1. M. B, ressortissant afghan né le 16 février 1988, a obtenu le bénéfice de la qualité de réfugié par décision de la Cour nationale du droit d'asile du 29 juin 2023. Le 27 janvier 2025, une demande de visa au titre de la réunification familiale a été déposée auprès de l'ambassade de France à Téhéran par son épouse alléguée, Mme A, ressortissante afghane née le 16 août 1997. Par décision du 29 avril 2025, cette autorité a rejeté cette demande. Par leur requête, Mme A et M. B demandent au juge des référés, sur le fondement de l'article L. 521-1 du code de justice administrative, d'ordonner la suspension de l'exécution de la décision par laquelle la commission de recours contre les décisions de refus de visa d'entrée en France, saisie le 28 mai 2025, a implicitement rejeté le recours dirigé contre la décision consulaire précitée du 29 avril 2025.

Sur les conclusions présentées au titre de l'article L. 521-1 du code de justice administrative :

2. Aux termes de l'article L. 521-1 du code de justice administrative : " Quand une décision administrative, même de rejet, fait l'objet d'une requête en annulation ou en réformation, le juge des référés, saisi d'une demande en ce sens, peut ordonner la suspension de l'exécution de cette décision, ou de certains de ses effets, lorsque l'urgence le justifie et qu'il est fait état d'un moyen propre à créer, en l'état de l'instruction, un doute sérieux quant à la légalité de la décision () ".

3. Aucun des moyens invoqués par Mme A et M. B, tels qu'énoncés dans les visas de cette ordonnance, ne paraît, en l'état de l'instruction, de nature à faire naître un doute sérieux quant à la légalité de la décision litigieuse.

4. Il résulte de ce qui précède, sans qu'il soit besoin d'apprécier la condition d'urgence, que la requête de Mme A et de M. B doit être rejetée en toutes ses conclusions.

O R D O N N E :

Article 1er : La requête de Mme A et de M. B est rejetée.

Article 2 : La présente ordonnance sera notifiée à Mme C A, à M. D E B et au ministre d'Etat, ministre de l'intérieur.

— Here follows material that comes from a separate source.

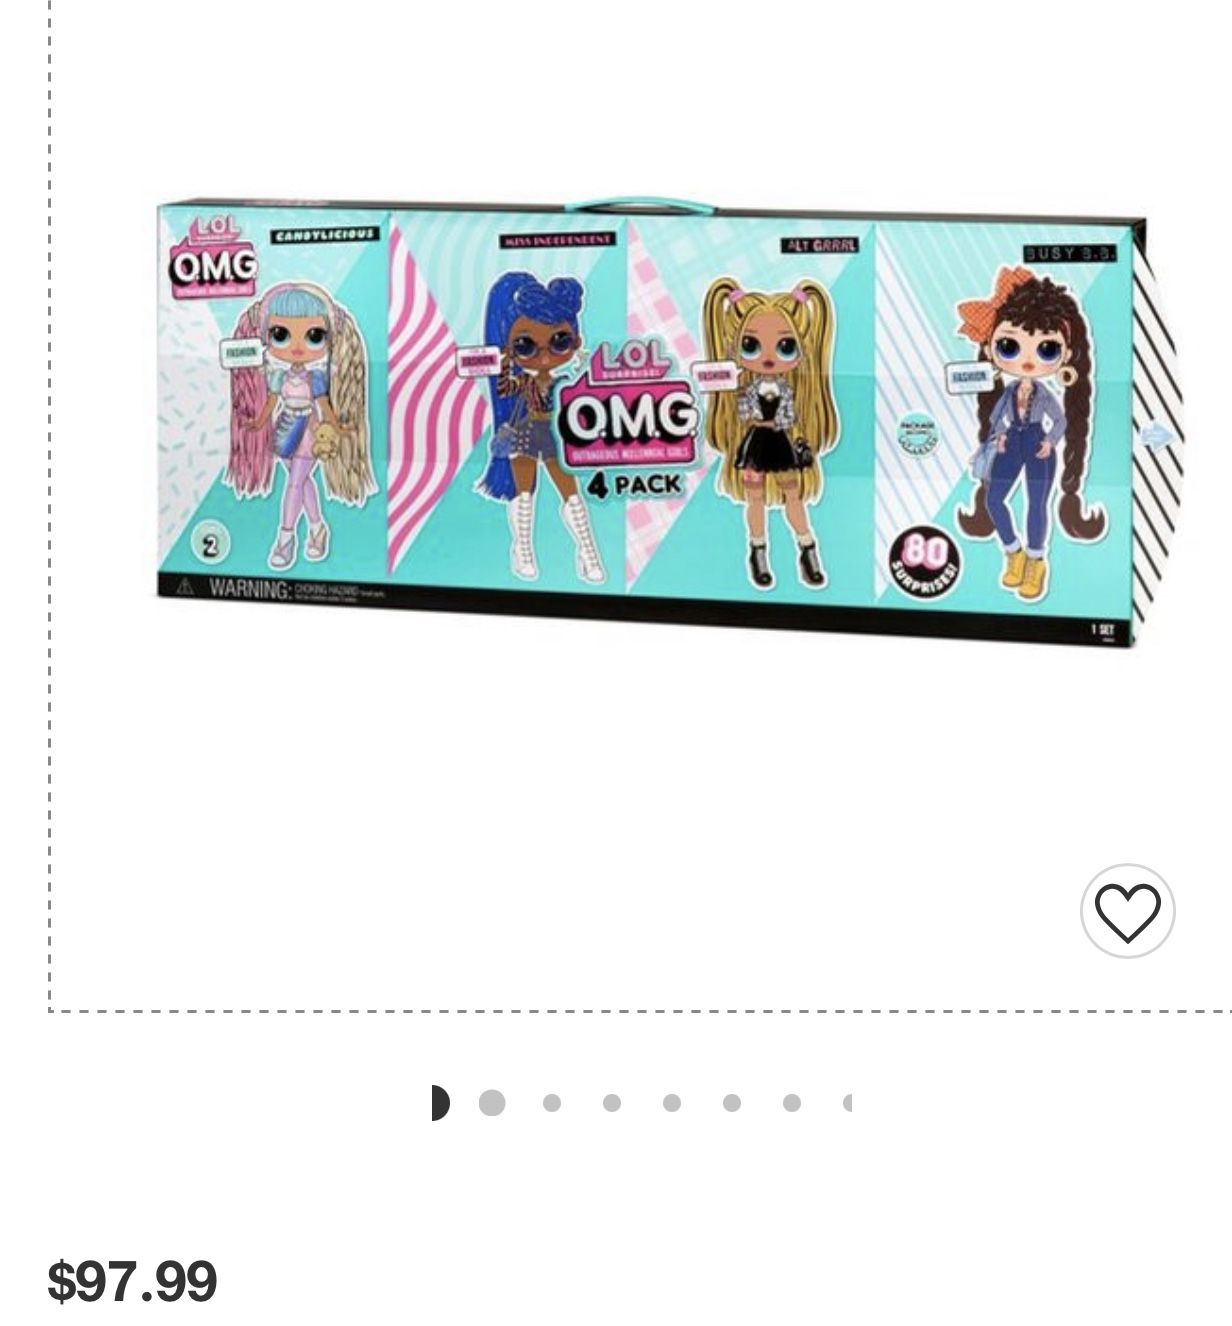Viewport: 1232px width, 1326px height.
Task: Jump to the third carousel image dot
Action: [552, 1103]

Fait à Nantes, le 27 août 2025.

Le juge des référés,

J. DANETLa greffière,

M-C. MINARD

La République mande et ordonne au ministre de d'Etat, ministre de l'intérieur en ce qui le concerne ou à tous commissaires de justice à ce requis en ce qui concerne les voies de droit commun contre les parties privées, de pourvoir à l'exécution de la présente décision.